After struggling mightily to hold onto the ball against Arkansas and Georgia, the reinsertion of Trae Golden into the lineup settled things down significantly in the first half. However, South Carolina was able to largely match what Tennessee put up and trailed just 32-29 at the break. Stokes' 12 points in the half were countered by nine from Gamecocks freshman Michael Carrera. Carrera was guarded by Kenny Hall early in the game and quickly scored three baskets, prompting Cuonzo Martin to give Hall a seat and Quinton Chievous his first action of SEC play. Chievous would do solid work on Carrera and add a couple of baskets on the offensive end, and the Vols rode him until he fouled with five minutes left in the second half. But Carrera would get his, finishing with 18 points and 11 rebounds.

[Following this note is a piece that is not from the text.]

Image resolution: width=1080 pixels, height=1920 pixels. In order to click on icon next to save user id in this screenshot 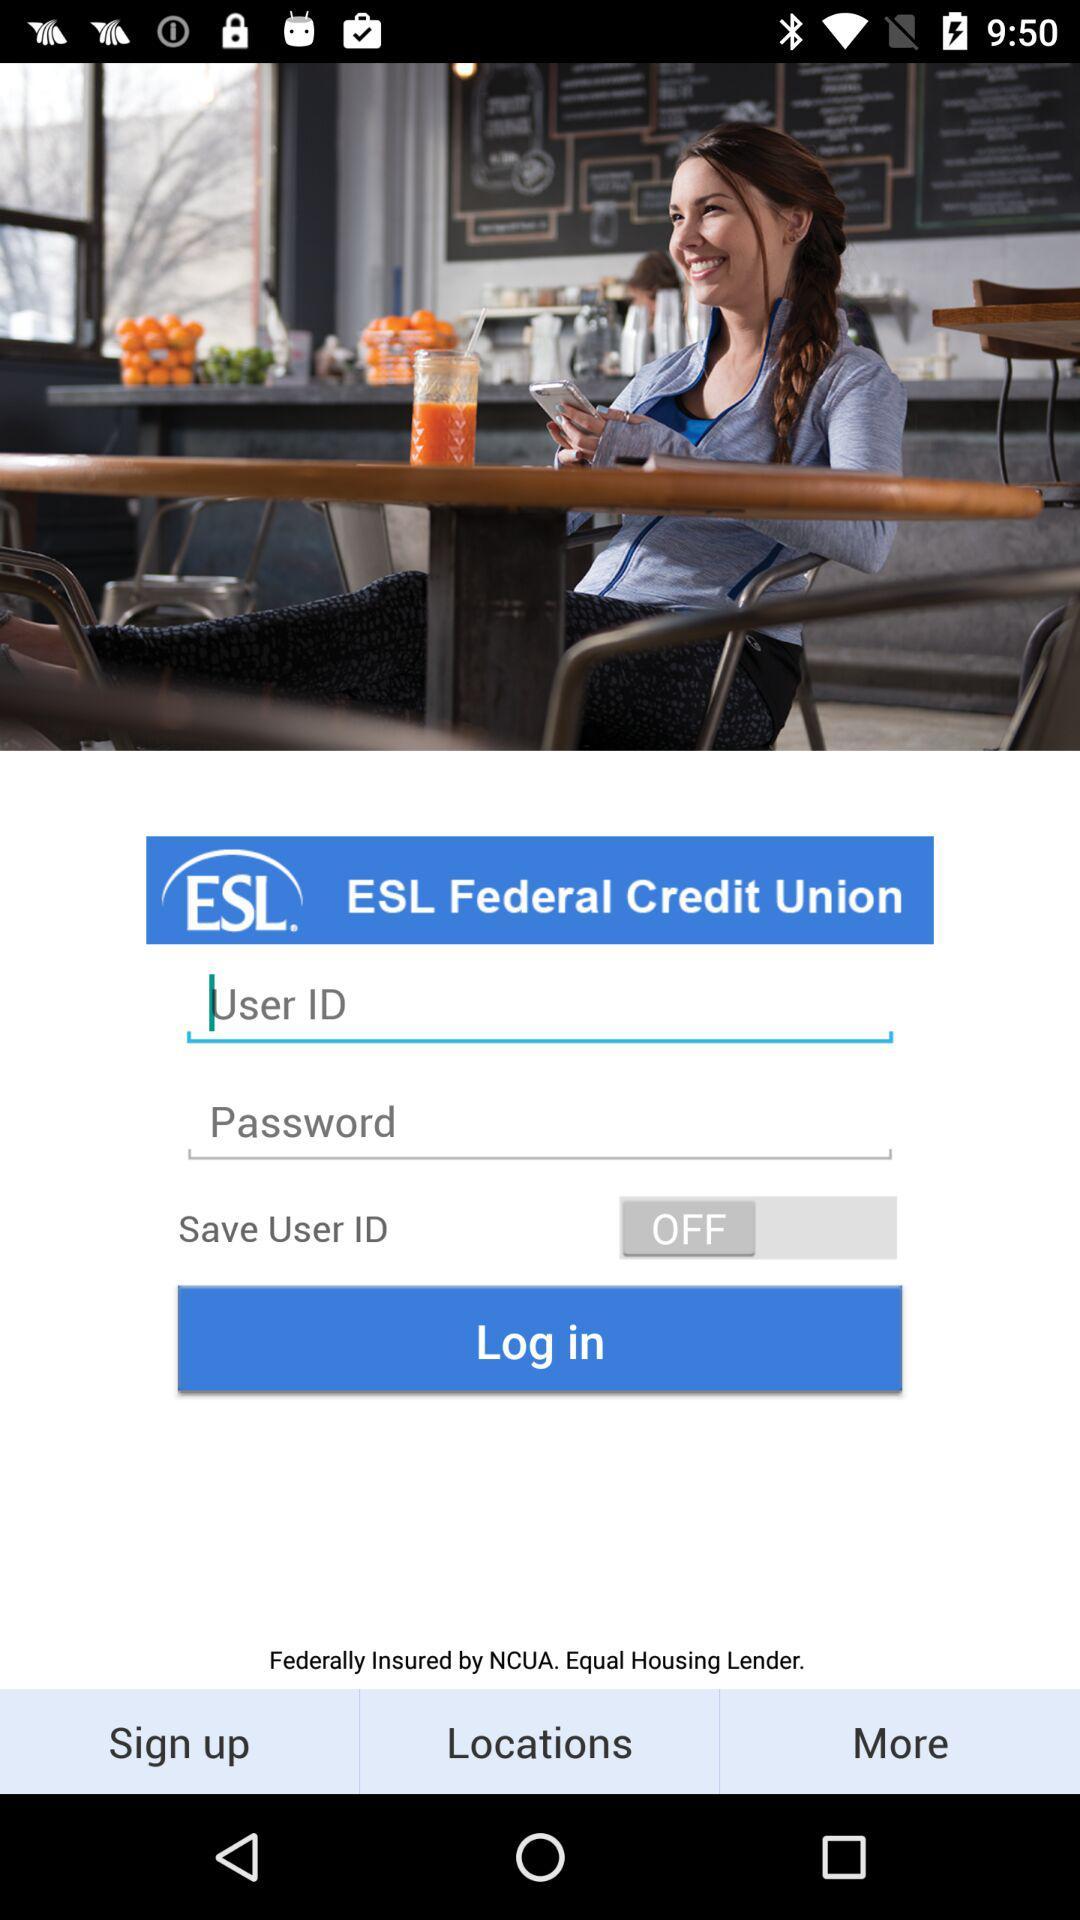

Then in the second half, old problems cropped up. In the first six and a half minutes of the second half, Tennessee had six turnovers and no field goals. But the Vols weren't allowing easy shots on the defensive end and trailed only 39-38 when Trae Golden started performing as Tennessee had hoped he would this season. He started with an acrobatic three-point play and got another on the following possession, giving Tennessee a 44-39 lead.
And then the real star of the game showed up. Yemi Makanjuola planted himself in the lane to take a textbook charge and was called for a block by official Anthony Jordan. South Carolina made the basket, missed the free throw, and made a basket off a rebound--they would twice score off their own missed free throws, something that Vols opponents have had too easy a time with in the last two weeks--and Carolina was within one.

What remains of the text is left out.